A single solution won’t remedy the problem of premature birth in East Africa, so researchers with UCSF’s Preterm Birth Initiative focus on new ideas to save newborns.
Premature birth is the leading cause of death worldwide among children younger than 5 years old. Every year, 15 million preemies are born worldwide – 60 percent of them in South Asia and sub-Saharan Africa – and 1 million of them die shortly after birth. Many who survive face a lifetime of serious health complications.
UCSF’s Dilys Walker, MD (above), a professor in the Department of Obstetrics, Gynecology, and Reproductive Sciences, is dedicated to reducing the burden of prematurity. Her goals include improving hospital-based care during the crucial period before, during, and immediately after delivery and developing and testing new interventions that reduce prematurity-related death and health issues.
Walker’s work in Kenya, Uganda, and Rwanda is part of the Preterm Birth Initiative (PTBi) at UCSF. PTBi has two branches – one in East Africa that Walker heads and one in California, led by Larry Rand, MD.
Walker’s team’s efforts focus on implementation and discovery science: Where during this critical period can improvement have the most impact, and what strategies or interventions work best?
“One solution alone isn’t going to remedy preterm birth,” Walker says, “so our global research team focuses on trying new ideas like group prenatal care, testing evidence-based interventions, and investing in new technologies and discoveries.”
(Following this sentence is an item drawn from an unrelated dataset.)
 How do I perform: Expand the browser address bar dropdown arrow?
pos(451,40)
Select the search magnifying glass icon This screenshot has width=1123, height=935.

For example, in Rwanda, where attendance at prenatal visits is low, they conduct research to determine whether group prenatal care can improve the experience of care and reduce preterm birth. Anecdotes from the field indicate the women are bonding and supporting one another, exchanging phone numbers, and pooling their money for emergencies and for layettes for the poorest among them.
In Uganda and Kenya, the strategy revolves around quality improvement, including a novel birth-simulation training that Walker and a partner developed. In collaboration with the nongovernmental organization PRONTO International, her team trains health care workers in obstetric and neonatal emergency response to improve their performance. The approach lets health care providers practice their skills in high-stress situations to ensure appropriate responses during an actual emergency.
These and other interventions are beginning to show promise, and Walker hopes to soon make a dent in those prematurity numbers.